PROBLEM DETAILS -> What lines of the data below hold the string "agent"? Copy each one out.

MATERIAL PROVIDED ->
■ ■ ■ ■ ■
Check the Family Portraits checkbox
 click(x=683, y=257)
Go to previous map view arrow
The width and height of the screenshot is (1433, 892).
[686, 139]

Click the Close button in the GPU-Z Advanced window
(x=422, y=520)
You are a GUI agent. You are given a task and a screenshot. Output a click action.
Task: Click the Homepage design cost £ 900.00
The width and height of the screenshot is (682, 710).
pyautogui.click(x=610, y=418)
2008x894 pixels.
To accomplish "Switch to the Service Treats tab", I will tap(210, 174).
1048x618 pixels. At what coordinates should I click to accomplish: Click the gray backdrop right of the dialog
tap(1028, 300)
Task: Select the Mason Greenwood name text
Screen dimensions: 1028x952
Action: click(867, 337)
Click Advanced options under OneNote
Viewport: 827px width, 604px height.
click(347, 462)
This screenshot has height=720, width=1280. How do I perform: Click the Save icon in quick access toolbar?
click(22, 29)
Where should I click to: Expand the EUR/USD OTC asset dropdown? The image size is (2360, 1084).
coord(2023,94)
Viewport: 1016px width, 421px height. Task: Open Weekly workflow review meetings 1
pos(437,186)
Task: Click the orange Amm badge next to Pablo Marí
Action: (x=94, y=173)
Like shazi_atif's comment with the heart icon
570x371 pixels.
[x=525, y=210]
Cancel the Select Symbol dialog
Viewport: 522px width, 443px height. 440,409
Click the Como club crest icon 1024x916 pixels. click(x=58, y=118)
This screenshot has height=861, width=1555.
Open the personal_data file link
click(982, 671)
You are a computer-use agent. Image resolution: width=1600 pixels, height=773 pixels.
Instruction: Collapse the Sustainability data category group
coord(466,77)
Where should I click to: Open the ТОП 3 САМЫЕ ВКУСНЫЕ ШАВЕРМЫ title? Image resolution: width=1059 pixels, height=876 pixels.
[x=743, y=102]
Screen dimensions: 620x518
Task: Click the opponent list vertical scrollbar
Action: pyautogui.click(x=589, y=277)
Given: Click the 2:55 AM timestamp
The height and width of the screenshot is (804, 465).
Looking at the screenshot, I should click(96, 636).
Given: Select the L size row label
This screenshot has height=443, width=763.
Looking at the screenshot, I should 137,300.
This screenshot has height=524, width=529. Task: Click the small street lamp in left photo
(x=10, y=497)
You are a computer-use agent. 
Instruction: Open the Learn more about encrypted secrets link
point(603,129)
■ ■ ■ ■ ■
ANSWER FOR THIS EXERCISE ->
You are a GUI agent. You are given a task and a screenshot. Output a click action.
You are a computer-use agent. Image resolution: width=1600 pixels, height=773 pixels.
You are a computer-use agent. 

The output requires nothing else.